Derrick Sanders, of Cincinnati, Ohio, celebrates after receiving his bachelor’s degree in English. (Submitted Photo)

Sanders’ mother, Marlene Sanders, who came from Cincinnati, Ohio, to see her son receive his degree from the vice president, described the moment as life changing. 

“I was really proud of what Vice President Harris and Dr. Glover did together – two Black women with one goal,” said the proud mother. “I appreciated that she stayed through unforeseen circumstances and took pictures with each graduate. Her words were receptive, appreciative, and encouraging.” 

Vice President Kamala Harris congratulates Student Trustee Tiara Thomas after receiving her degree in political science. (Submitted Photo)

Tiara Thomas, of Olive Branch, Mississippi, whose parents were also in the audience to see her receive her degree in political science, added, “Having Vice President Harris as the keynote speaker was an incredible way to end my undergraduate experience. Her speech gave me chills as I was able to sit on stage with her and see my future possibilities in her.” 

Frederick Parson, a TSU alum and Tiara Thomas’ father, said the vice president’s speech was genuine, relatable, and appropriate. 

Tiara Thomas’ family traveled from Olive Branch, Mississippi, to celebrate her graduation from Tennessee State University. (Submitted Photo)

“It not only inspired the graduates but also those in the audience, like my two youngest daughters who look like she does.  Kudos to the VP for sharing a special moment in time with us that we won’t forget,” Parson said. 

The vice president’s visit to deliver the commencement address at TSU was historic, as it was her first at any university since taking over the second highest office in the land.  Citing current domestic and global affairs, Harris reminded members of the Class of 2022 that they are “graduating in an unsettled world” but were equipped to be the change agents needed to make it better for all people.  

That note struck a chord with Matthew C. Benton, of Atlanta, who received his bachelor’s degree in business administration. 

It was all jubilation Saturday as students celebrated their graduation. (Submitted Photo)

“The speech was as inspirational and empowering as I imagined it would be, and was exactly what I needed to hear,” Benton said. “I’m thankful to have had a university President like Dr. Glover with the right connections and friendships to bring Kamala Harris, the Vice President of the United States, to our campus to give the keynote address. I’m forever grateful to President Glenda Glover. My commencement day is a very special part of TSU history, thank you President Glover.”
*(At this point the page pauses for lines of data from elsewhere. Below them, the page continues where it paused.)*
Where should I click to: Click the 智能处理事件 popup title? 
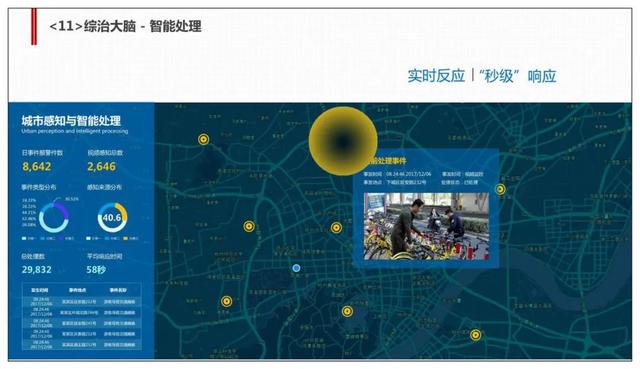(x=386, y=161)
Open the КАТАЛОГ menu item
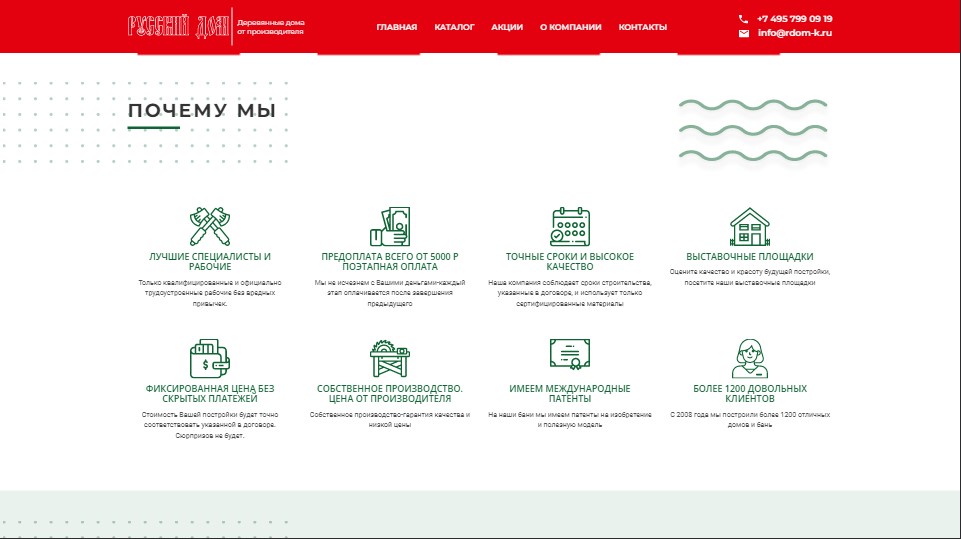The image size is (961, 539). pyautogui.click(x=454, y=27)
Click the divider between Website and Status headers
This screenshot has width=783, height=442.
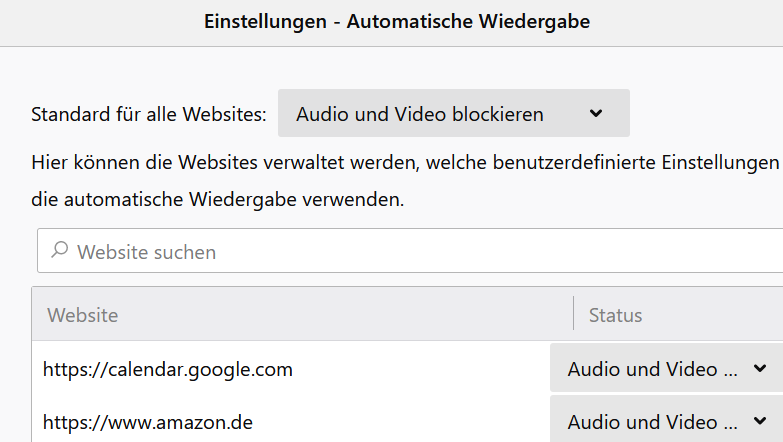(x=573, y=314)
Jacqueline Payne was also in the audience to see her son, Emmanuel Wallace, receive his degree in agribusiness. 

“I was extremely proud to see my son along with his peers graduating, and seeing Kamala made me really feel Black Excellence in its rawest form,” Payne said. Her son, Emmanuel Wallace, agreed. 
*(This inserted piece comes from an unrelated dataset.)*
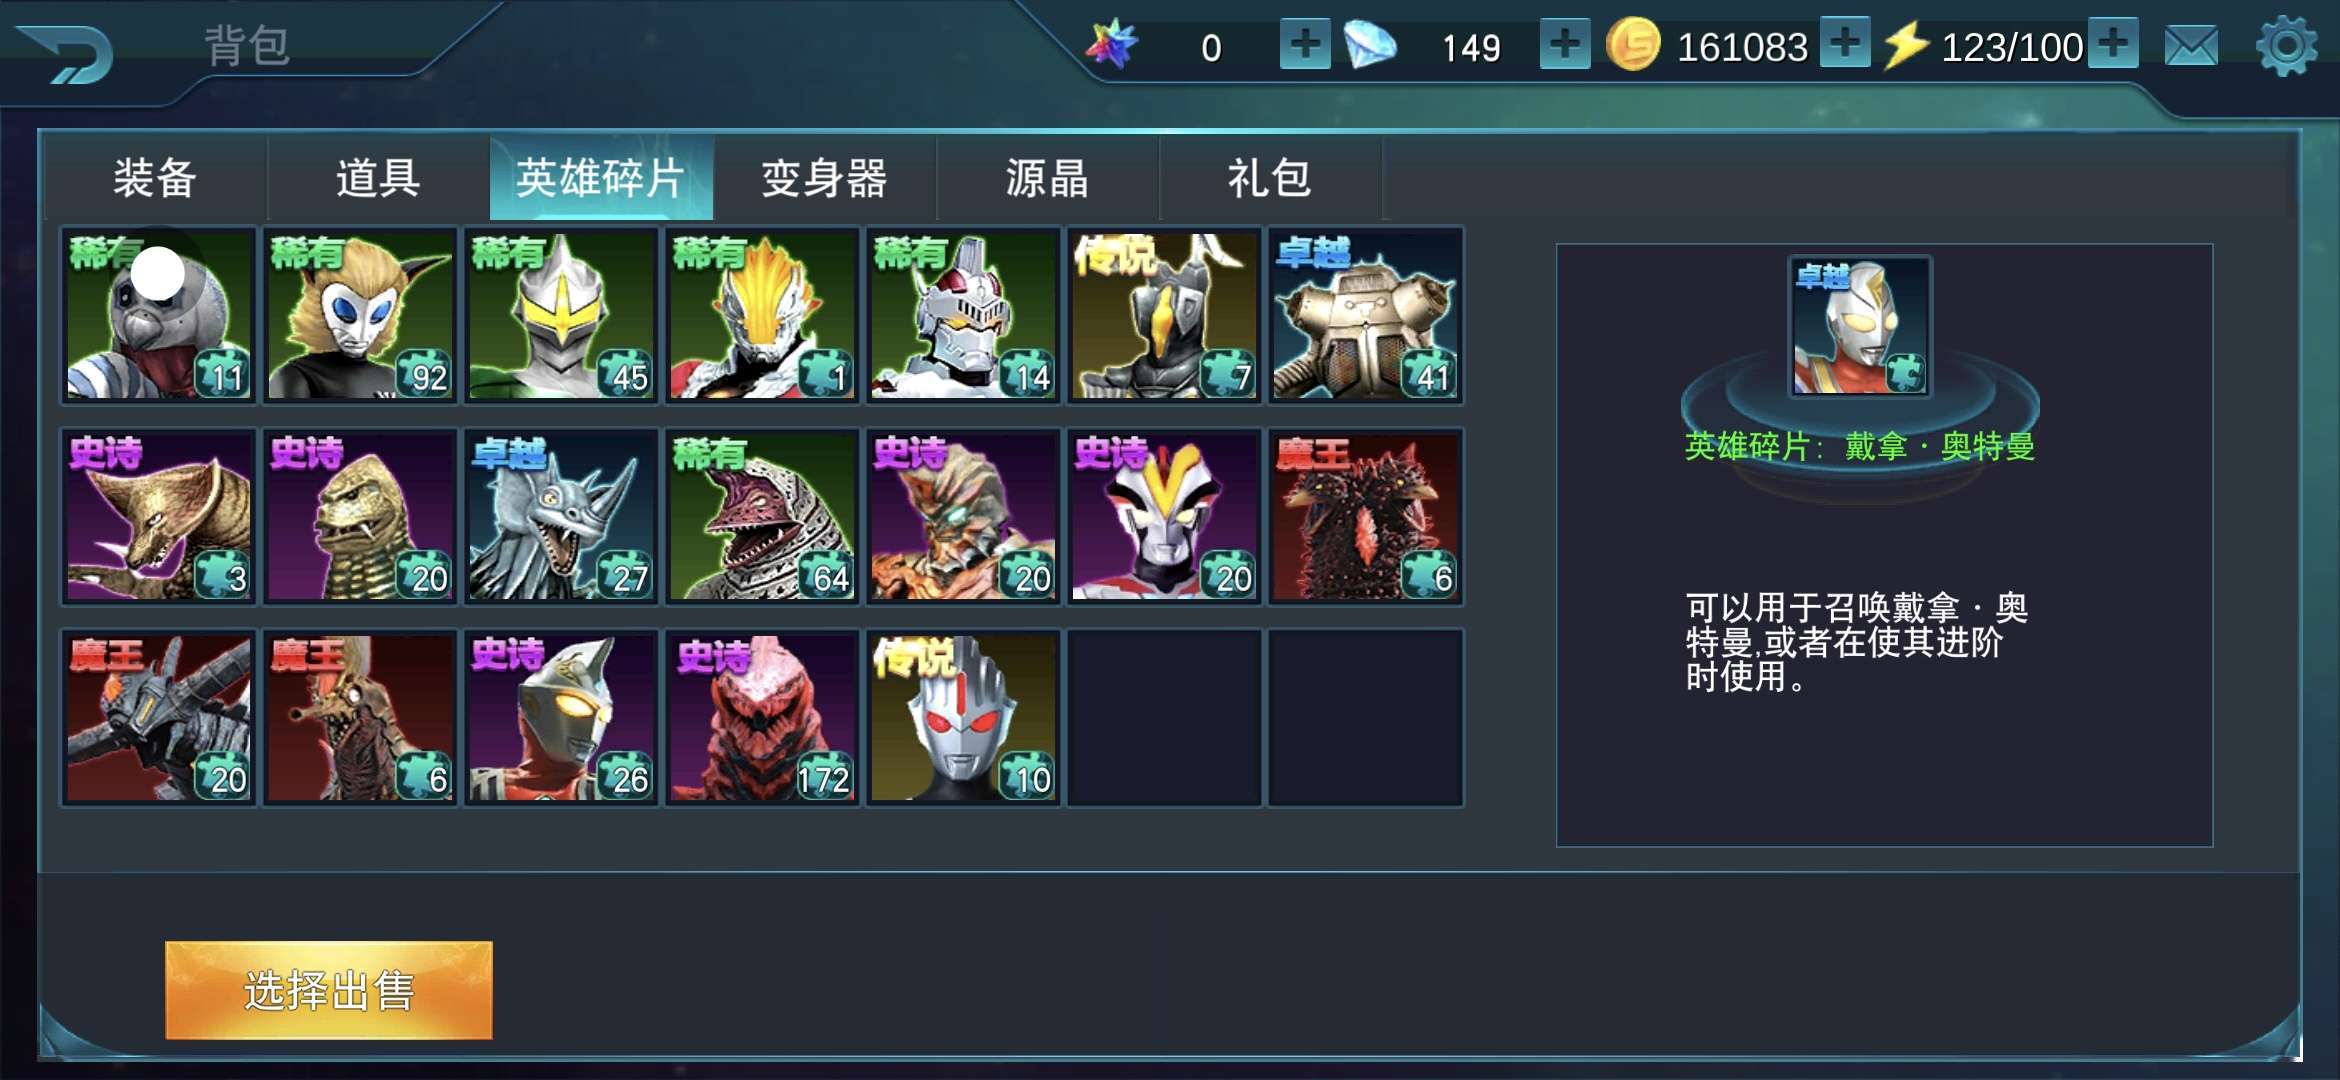Add star currency with plus button
Screen dimensions: 2340x1080
tap(1305, 44)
Emmanuel Wallace’s mother, Jacqueline Payne, was in the audience to see her son receive his degree in agribusiness. (Subitted Photo)

“Graduating among such a successful and ambitious class is very empowering,” Wallace said. “Having the first black female vice president of the United States deliver our commencement speech while encouraging us to be the change in the world was exceedingly inspirational.” 

Jodyn White-Rowell, whose family members traveled from Delaware, Georgia, and Florida to see her receive her bachelor’s degree in agricultural science, said she was inspired.

Jodyn White-Rowell, who received her degree in agricultual science, celebrates with her mother Kimberly White-Rowell. (Submitted Photo)

“Seeing Vice President Kamala Harris, someone who pushes boundaries and inspires others to chase their dreams, come to speak to us encourages me to continue to follow my dreams and push boundaries that are set in front of me,” she said.

Jodyn’s mother, Kimberly White-Rowell, added, “We were so excited to see our daughter and the other graduates walk across the stage. We were also so inspired by President Glover and the commencement speech from VP Kamala Harris who spoke to the heart of all the students, calling the next generation of change agents to the world stage. I can’t wait to see what they all become as educated graduates of TSU.”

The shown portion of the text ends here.